Top of Supplied material
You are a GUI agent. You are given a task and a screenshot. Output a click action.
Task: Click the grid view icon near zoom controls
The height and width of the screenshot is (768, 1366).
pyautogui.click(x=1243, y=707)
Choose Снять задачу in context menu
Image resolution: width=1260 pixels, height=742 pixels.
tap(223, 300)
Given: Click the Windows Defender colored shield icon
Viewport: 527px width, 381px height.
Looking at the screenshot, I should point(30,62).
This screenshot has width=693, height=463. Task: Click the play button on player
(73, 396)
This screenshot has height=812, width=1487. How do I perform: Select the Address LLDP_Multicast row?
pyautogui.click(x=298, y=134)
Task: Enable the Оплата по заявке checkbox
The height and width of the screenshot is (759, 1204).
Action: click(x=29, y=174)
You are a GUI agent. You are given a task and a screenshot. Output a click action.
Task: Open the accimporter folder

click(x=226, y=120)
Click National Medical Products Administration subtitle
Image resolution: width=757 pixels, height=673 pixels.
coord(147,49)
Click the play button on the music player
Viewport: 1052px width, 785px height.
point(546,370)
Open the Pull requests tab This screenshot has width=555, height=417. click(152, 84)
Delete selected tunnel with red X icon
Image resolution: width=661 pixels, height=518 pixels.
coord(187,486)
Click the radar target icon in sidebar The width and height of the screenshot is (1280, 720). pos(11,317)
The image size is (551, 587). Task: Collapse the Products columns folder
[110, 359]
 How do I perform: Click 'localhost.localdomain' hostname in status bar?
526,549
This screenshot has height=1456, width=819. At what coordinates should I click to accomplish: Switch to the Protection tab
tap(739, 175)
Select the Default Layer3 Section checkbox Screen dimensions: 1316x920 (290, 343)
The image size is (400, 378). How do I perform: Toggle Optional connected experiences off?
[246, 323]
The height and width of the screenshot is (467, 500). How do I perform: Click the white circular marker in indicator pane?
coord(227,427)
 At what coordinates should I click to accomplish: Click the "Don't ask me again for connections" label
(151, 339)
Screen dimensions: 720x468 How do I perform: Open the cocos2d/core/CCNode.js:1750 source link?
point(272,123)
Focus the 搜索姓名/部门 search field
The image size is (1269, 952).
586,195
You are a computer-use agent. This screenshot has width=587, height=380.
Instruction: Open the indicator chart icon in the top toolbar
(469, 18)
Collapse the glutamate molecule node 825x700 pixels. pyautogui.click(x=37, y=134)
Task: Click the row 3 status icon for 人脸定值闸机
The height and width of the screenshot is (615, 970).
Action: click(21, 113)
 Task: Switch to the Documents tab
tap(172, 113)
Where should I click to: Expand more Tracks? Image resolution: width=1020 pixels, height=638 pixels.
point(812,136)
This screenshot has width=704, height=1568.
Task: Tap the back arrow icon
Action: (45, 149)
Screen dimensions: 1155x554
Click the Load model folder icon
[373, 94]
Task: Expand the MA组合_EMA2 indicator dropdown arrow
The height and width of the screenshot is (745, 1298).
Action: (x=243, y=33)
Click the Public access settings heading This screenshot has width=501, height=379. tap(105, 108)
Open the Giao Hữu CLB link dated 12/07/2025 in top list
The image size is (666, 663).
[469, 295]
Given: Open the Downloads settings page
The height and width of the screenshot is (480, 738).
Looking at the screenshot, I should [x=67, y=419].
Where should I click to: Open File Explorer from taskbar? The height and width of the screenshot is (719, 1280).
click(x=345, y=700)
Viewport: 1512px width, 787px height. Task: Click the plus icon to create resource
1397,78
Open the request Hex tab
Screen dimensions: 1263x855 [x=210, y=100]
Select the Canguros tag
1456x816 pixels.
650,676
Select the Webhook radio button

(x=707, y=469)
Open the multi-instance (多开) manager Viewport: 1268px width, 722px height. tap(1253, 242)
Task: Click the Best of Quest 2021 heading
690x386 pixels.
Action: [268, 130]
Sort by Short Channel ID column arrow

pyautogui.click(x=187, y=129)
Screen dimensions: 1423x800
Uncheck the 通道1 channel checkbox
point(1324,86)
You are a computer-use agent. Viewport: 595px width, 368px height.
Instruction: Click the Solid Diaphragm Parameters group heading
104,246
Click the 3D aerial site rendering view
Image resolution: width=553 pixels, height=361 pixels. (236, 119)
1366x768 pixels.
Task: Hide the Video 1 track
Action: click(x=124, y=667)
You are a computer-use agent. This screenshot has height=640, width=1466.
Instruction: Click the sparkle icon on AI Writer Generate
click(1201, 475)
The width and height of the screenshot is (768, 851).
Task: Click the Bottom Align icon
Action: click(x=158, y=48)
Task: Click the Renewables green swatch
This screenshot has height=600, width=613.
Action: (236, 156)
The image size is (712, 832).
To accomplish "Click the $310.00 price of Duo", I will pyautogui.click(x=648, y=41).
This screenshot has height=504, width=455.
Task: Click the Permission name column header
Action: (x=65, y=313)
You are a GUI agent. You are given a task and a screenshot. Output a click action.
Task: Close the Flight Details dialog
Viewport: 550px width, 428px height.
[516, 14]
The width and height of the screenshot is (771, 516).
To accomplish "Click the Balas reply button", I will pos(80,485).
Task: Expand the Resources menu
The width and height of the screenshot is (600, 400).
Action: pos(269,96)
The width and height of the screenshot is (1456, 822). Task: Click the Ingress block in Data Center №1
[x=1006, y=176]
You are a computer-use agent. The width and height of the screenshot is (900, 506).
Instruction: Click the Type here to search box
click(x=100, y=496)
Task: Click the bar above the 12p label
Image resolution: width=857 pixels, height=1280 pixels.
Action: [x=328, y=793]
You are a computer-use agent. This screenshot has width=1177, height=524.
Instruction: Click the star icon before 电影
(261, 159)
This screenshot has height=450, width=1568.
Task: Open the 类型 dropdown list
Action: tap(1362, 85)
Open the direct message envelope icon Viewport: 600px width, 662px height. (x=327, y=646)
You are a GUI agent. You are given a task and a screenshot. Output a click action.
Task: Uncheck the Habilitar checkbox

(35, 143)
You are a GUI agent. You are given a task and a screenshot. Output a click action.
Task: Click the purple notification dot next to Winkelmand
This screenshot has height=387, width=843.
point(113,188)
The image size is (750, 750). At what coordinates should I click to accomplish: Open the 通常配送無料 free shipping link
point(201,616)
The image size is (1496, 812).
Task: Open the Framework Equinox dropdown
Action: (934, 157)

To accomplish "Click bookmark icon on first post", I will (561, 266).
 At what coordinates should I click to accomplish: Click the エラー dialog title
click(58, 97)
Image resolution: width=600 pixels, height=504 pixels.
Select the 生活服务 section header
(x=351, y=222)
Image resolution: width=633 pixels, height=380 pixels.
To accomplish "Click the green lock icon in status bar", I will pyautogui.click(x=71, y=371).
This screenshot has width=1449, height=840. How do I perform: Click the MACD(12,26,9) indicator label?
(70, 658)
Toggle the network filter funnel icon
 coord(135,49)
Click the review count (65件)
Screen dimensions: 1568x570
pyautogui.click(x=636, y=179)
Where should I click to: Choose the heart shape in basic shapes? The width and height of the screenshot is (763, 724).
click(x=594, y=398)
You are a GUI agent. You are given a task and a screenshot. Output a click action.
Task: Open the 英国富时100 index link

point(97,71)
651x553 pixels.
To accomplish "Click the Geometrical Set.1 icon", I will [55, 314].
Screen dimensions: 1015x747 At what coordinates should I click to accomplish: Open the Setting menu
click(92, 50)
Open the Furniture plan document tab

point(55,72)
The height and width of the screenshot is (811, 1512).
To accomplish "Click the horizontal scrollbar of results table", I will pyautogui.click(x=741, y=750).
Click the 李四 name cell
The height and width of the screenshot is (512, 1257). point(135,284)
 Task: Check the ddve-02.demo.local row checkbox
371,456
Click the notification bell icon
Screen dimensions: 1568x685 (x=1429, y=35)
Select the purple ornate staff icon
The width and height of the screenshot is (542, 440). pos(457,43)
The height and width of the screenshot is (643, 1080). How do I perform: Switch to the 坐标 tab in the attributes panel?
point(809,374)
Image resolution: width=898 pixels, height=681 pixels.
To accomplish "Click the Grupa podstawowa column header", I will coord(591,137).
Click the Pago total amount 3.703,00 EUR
Bottom of Supplied material
*What is expected*. Tally the lines in the records containing the string "green"; output only the tally.

*Response*. 2